Problem

Given a binary tree and a sum, find all root-to-leaf paths where each path’s sum equals the given sum.

Examples

Example 1:

 graph TD;
     A[5] --> B[4] & C[8]
     B --> D[11] & E[null]
     C --> F[13] & G[4]
     D --> H[7] & I[2]
     G --> L[5] & M[1]

style A fill:#f9f
style B fill:#f9f
style C fill:#f9f
style D fill:#f9f
style I fill:#f9f
style G fill:#f9f
style L fill:#f9f
  
Input: root = [5,4,8,11,null,13,4,7,2,null,null,5,1], targetSum = 22
Output:[[5,4,11,2],[5,8,4,5]]
Explanation: There are two paths whose sum equals targetSum:
5 + 4 + 11 + 2 = 22
5 + 8 + 4 + 5 = 22

Solution

Method 1 - Recursive DFS

This problem can be converted to be a typical depth-first search problem.
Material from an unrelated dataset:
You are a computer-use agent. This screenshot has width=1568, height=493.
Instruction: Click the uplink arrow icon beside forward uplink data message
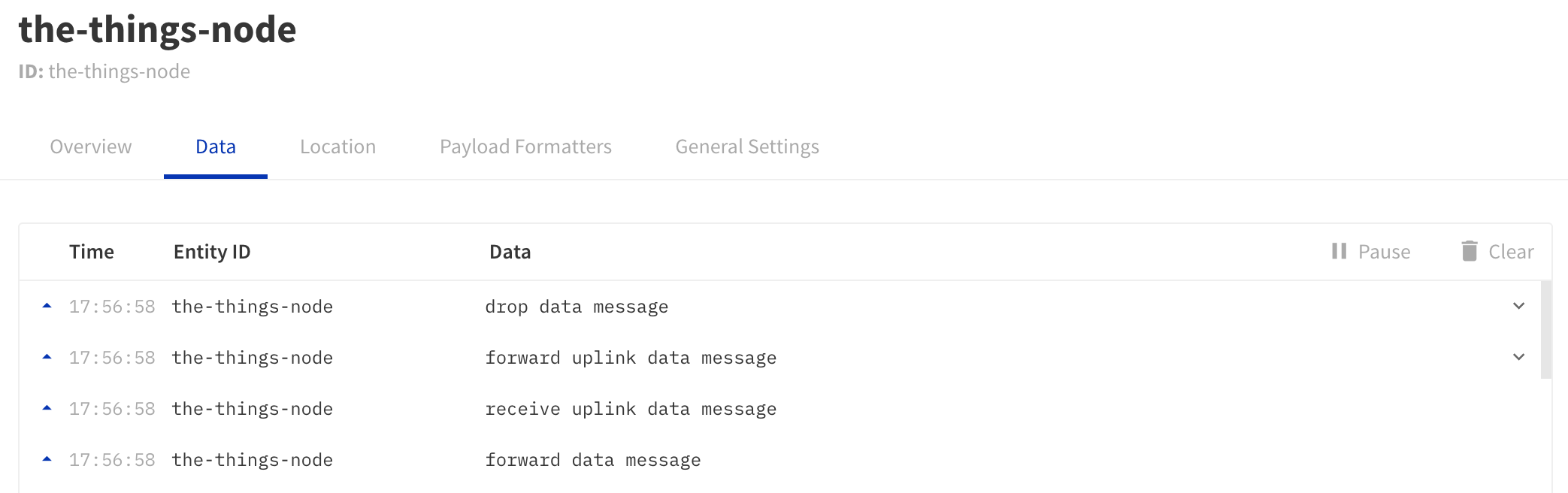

A recursive depth-first search algorithm usually requires a recursive method call, a reference to the final result, a temporary result, etc.

Code

Java
public List<List<Integer>> pathSum(TreeNode root, int sum) {
	List<List<Integer>> ans = new ArrayList<List<Integer>>();
	helper(root, sum, new ArrayList<Integer>(), ans);
	return ans;
}


private void helper(TreeNode root, int sum, List<Integer> subAns, List<List<Integer>> ans) {

	if (root == null) {
		return;
	}

	subAns.add(new Integer(root.val));

	if (root.left == null && root.right == null && sum == root.val) {
		ans.add(new ArrayList(subAns));
	} else {
		helper(root.left, sum - root.val, subAns, ans);
		helper(root.right, sum - root.val, subAns, ans);
	}

	subAns.remove(subAns.size() - 1); // backtrack
}

Complexity

  • ⏰ Time complexity: O(n^2). - First, we think the time complexity is O(n) because we only visit each node once.
  • But we forgot to calculate the cost to copy the current path when we found a valid path, which in the worst case can cost O(n^2)
  • 🧺 Space complexity: O(h) assuming recursive stack…in worst case h = n.